He's powerless. Impotent. Useless. He could probably edit this post and make me look bad though.

And about the gamespot thing, its stupid, but 70% of their community is stupid too so whatever, come over to our site more. *shameless advertising*


----------



## Rydian (Nov 17, 2010)

diando said:
			
		

> I lol'd when I saw this... GAMESPOT IS RUN BY RETARDS!


So not being aware of a specific meme on the internet makes somebody retarded?


----------



## sonknuck23 (Nov 17, 2010)

I used to find that shit funny until I went to school one day and saw preppy girls screaming "lol epic faiiiilll" and then I lost all faith in humanity.

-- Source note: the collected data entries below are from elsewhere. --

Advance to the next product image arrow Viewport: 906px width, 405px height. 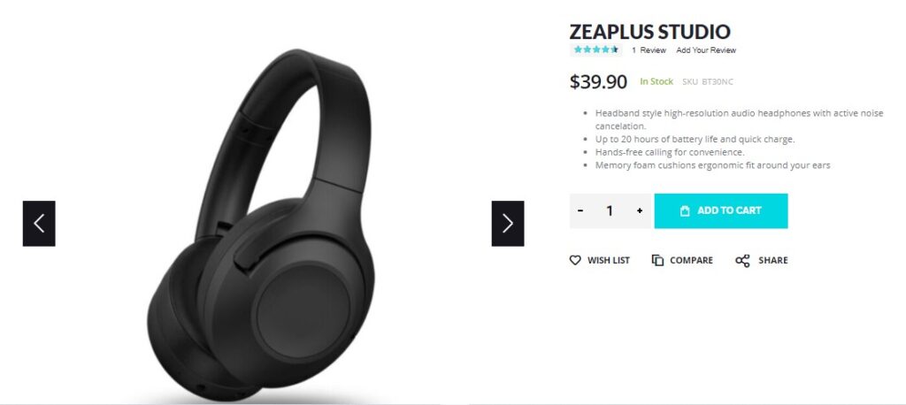tap(508, 224)
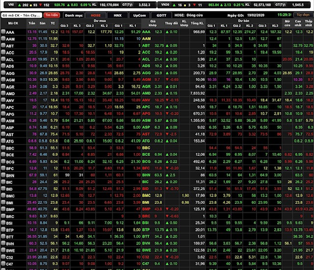Click the red down arrow in VNI bar
Viewport: 314px width, 270px height.
click(41, 4)
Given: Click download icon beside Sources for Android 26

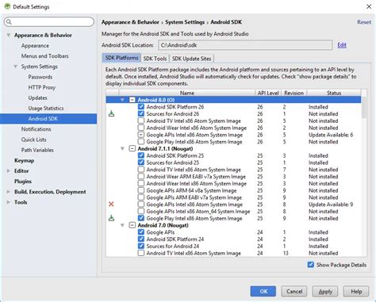Looking at the screenshot, I should [112, 114].
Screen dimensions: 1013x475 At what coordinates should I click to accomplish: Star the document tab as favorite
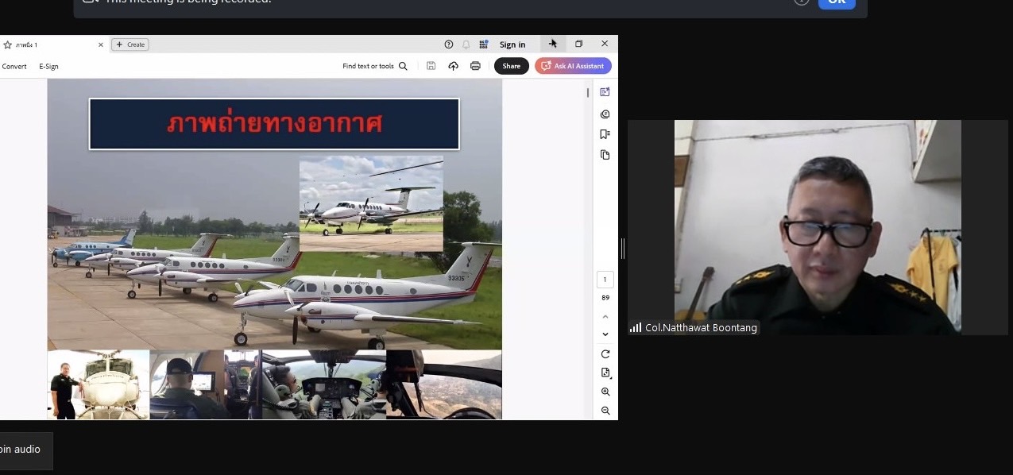(8, 44)
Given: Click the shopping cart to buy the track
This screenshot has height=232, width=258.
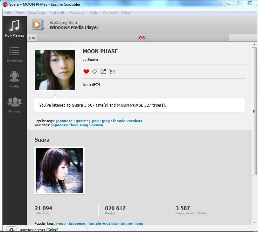Looking at the screenshot, I should (112, 72).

When cheerleaders start asking each other if they liek mudkipz, you know the world is dying. Slowly.

Fucking kids.


----------



## Blood Fetish (Nov 17, 2010)

I like indie memes. You probably haven't heard of them. *rides off on fixie bike*


----------



## mameks (Nov 17, 2010)

sonknuck23 said:
			
		

> When cheerleaders start asking each other if they liek mudkipz, you know the world is dying. Slowly.


----------



## Crass (Nov 17, 2010)

I've gotten banned from Gamespot/GameFAGS atleast 3 times over the course of years. I drop by to check on release dates, then stay for the ridiculously retarded comments, drop a flame or two then leave. I've gotten moderated and banned for some of the stupidest shit before, and yet they seem to encourage the really retarded and pointless comments. Kinda like gbatemp....


----------



## HBK (Nov 17, 2010)

Who even uses GameSpot/GFAQ's for their boards anymore? They are full of prepubescent teens going "OMFG IMMA PWN J000" or some other stupid meme that no one cares about and instead of discussing the game itself, they just act plain stupid and idiotic.


----------



## Overlord Nadrian (Nov 17, 2010)

I was once banned on GameFAQS for saying the question of the day was stupid. (It really was.)

Insta-motherfucking-ban.

And I've been infracted on Serebii Forums countless times already for 'spamming'. Pretty weird considering I average 1 post per day, whilst a fucking idiot, who already has acquired 12,000 posts over the course of 6 months, gets nothing. I also got infracted for linking that guy to the 'Remember kids, the higher your post count, ...' image. So I decided to put it in my sig.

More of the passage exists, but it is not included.